各種ストレスによって視床下部で産生及び分泌されるcorticotropin-releasing factor (CRF)は、下垂体ACTH産生細胞におけるCRF 受容体タイプ1 (CRF R1) を介して、ACTHの合成、分泌を刺激する。同時に、CRFによるCRF R1の刺激は、次のCRF刺激に対するCRF R1の受容体感受性を一過性に低下させることがわかっている。受容体感受性の変化における細胞内シグナル伝達機構の上流には、G蛋白共役受容体キナーゼ (GRK) が関わっているとアドレナリンなど他のホルモン伝達系で報告されている。しかしながら、下垂体ACTH産生細胞でのGRKの発現とそのはたらきは不明である。
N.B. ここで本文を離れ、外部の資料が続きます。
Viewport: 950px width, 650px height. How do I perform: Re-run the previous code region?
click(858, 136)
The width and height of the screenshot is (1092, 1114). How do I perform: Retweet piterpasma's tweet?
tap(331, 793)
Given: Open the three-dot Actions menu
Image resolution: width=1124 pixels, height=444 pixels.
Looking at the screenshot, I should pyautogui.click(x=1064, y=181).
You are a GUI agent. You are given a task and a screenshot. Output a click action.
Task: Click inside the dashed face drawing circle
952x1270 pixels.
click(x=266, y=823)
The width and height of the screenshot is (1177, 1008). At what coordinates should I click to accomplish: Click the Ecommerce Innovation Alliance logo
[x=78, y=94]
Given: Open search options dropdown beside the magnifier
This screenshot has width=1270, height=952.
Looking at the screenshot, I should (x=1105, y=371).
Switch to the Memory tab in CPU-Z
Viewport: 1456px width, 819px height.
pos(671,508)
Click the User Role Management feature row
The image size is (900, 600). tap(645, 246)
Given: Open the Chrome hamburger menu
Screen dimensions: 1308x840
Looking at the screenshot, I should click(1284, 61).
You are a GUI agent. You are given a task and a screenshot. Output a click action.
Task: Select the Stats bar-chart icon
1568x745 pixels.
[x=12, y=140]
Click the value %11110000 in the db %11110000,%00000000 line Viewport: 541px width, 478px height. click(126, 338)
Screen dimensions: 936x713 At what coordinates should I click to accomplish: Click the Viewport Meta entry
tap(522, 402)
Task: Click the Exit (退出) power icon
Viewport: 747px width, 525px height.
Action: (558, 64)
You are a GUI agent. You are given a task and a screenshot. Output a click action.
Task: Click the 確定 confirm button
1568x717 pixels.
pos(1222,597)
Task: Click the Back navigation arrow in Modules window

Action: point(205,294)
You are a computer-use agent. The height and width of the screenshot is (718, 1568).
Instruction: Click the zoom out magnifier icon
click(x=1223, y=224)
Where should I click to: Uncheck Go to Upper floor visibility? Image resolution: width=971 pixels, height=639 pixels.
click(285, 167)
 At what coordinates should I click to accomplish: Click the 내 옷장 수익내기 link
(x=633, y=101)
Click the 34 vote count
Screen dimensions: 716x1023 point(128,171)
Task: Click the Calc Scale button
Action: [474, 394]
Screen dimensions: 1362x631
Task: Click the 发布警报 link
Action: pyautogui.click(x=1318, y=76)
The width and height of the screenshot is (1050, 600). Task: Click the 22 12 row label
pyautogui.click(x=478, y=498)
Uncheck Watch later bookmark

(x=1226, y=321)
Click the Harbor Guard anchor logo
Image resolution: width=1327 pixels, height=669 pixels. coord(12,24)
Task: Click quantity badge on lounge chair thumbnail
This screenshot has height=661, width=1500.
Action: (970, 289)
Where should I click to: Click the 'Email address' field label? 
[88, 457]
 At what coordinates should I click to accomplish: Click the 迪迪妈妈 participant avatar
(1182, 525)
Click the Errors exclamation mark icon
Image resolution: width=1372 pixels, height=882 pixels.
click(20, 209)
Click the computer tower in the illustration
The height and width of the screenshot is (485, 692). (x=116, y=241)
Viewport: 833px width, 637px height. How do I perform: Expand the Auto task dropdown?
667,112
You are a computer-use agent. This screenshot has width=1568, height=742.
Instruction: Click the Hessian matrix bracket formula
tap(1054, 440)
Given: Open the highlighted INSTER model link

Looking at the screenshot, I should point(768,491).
当研究で我々は、ラット下垂体前葉細胞及び下垂体ACTH産生腫瘍細胞AtT-20を用いて、GRKのサブタイプの発現を調べ、更に同受容体キナーゼのdominant-negative 変異を下垂体腫瘍細胞に組み込むことで、CRFによるGRKのはたらきを証明した。Western blotting法及びPCR法により、CRK2 蛋白とmRNAの発現をラット下垂体前葉細胞及びAtT-20で認めた。更にdominant-negative GRK2を下垂体腫瘍細胞に組み込み、CRFの連続刺激を加えて、cAMPを指標にCRF受容体の感受性の変化について評価した。CRF連続刺激に対して、dominant-negative GRK2発現細胞では、非発現細胞に比較して、cAMP濃度の有意な増加を認めた。更に、PKA阻害薬の前投与によってもCRF連続刺激に対するcAMPの低下反応は抑制された。以上より、下垂体ACTH産生腫瘍細胞において、CRFによるCRF R1の感受性低下作用にはGRK2が関与していると考えられた。更に、同作用におけるPKA経路の関与が示唆された。